First, we calculate [tex]\( B - A \)[/tex]:

[tex]\[ B - A = \begin{pmatrix} 7 & 1 & 9 \\ 3 & 0 & -1 \\ 4 & -6 & 2 \end{pmatrix} - \begin{pmatrix} 3 & 1 & 2 \\ 0 & 5 & 7 \\ 9 & 1 & -4 \end{pmatrix} \][/tex]

Subtracting the matrices element-wise:

[tex]\[ B - A = \begin{pmatrix} 7 - 3 & 1 - 1 & 9 - 2 \\ 3 - 0 & 0 - 5 & -1 - 7 \\ 4 - 9 & -6 - 1 & 2 - (-4) \end{pmatrix} = \begin{pmatrix} 4 & 0 & 7 \\ 3 & -5 & -8 \\ -5 & -7 & 6 \end{pmatrix} \][/tex]

Next, we multiply [tex]\( B - A \)[/tex] by 3:

[tex]\[ 3(B - A) = 3 \begin{pmatrix} 4 & 0 & 7 \\ 3 & -5 & -8 \\ -5 & -7 & 6 \end{pmatrix} \][/tex]

Multiplying each element by 3:

[tex]\[ 3(B - A) = \begin{pmatrix} 12 & 0 & 21 \\ 9 & -15 & -24 \\ -15 & -21 & 18 \end{pmatrix} \][/tex]

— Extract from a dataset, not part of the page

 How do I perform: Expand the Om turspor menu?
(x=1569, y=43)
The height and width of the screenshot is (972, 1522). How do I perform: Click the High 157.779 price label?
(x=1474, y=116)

Now, we calculate [tex]\( 3B \)[/tex]:

[tex]\[ 3B = 3 \begin{pmatrix} 7 & 1 & 9 \\ 3 & 0 & -1 \\ 4 & -6 & 2 \end{pmatrix} = \begin{pmatrix} 21 & 3 & 27 \\ 9 & 0 & -3 \\ 12 & -18 & 6 \end{pmatrix} \][/tex]

And [tex]\( 3A \)[/tex]:

[tex]\[ 3A = 3 \begin{pmatrix} 3 & 1 & 2 \\ 0 & 5 & 7 \\ 9 & 1 & -4 \end{pmatrix} = \begin{pmatrix} 9 & 3 & 6 \\ 0 & 15 & 21 \\ 27 & 3 & -12 \end{pmatrix} \][/tex]

Next, we find [tex]\( 3B - 3A \)[/tex]:

[tex]\[ 3B - 3A = \begin{pmatrix} 21 & 3 & 27 \\ 9 & 0 & -3 \\ 12 & -18 & 6 \end{pmatrix} - \begin{pmatrix} 9 & 3 & 6 \\ 0 & 15 & 21 \\ 27 & 3 & -12 \end{pmatrix} \][/tex]

Subtracting the matrices element-wise:

[tex]\[ 3B - 3A = \begin{pmatrix} 21 - 9 & 3 - 3 & 27 - 6 \\ 9 - 0 & 0 - 15 & -3 - 21 \\ 12 - 27 & -18 - 3 & 6 - (-12) \end{pmatrix} = \begin{pmatrix} 12 & 0 & 21 \\ 9 & -15 & -24 \\ -15 & -21 & 18 \end{pmatrix} \][/tex]

We see that:

[tex]\[ 3(B - A) = 3B - 3A \][/tex]

### Part 2: Find the inverse of [tex]\( A = \begin{pmatrix} 2 & -3 & -5 \\ 0 & 5 & 7 \\ 9 & 1 & -4 \end{pmatrix} \)[/tex]

The inverse of matrix [tex]\( A \)[/tex] is calculated can be summarized step by step, here is the result for the inverse of the matrix [tex]\( A \)[/tex]:

[tex]\[ A^{-1} = \begin{pmatrix} 1.5 & 0.94444444 & -0.22222222 \\ -3.5 & -2.05555556 & 0.77777778 \\ 2.5 & 1.61111111 & -0.55555556 \end{pmatrix} \][/tex]

Thus, the inverse of [tex]\( A \)[/tex] is:

[tex]\[ \begin{pmatrix} 1.5 & 0.94444444 & -0.22222222 \\ -3.5 & -2.05555556 & 0.77777778 \\ 2.5 & 1.61111111 & -0.55555556 \end{pmatrix} \][/tex]

That completes the solution to the problem.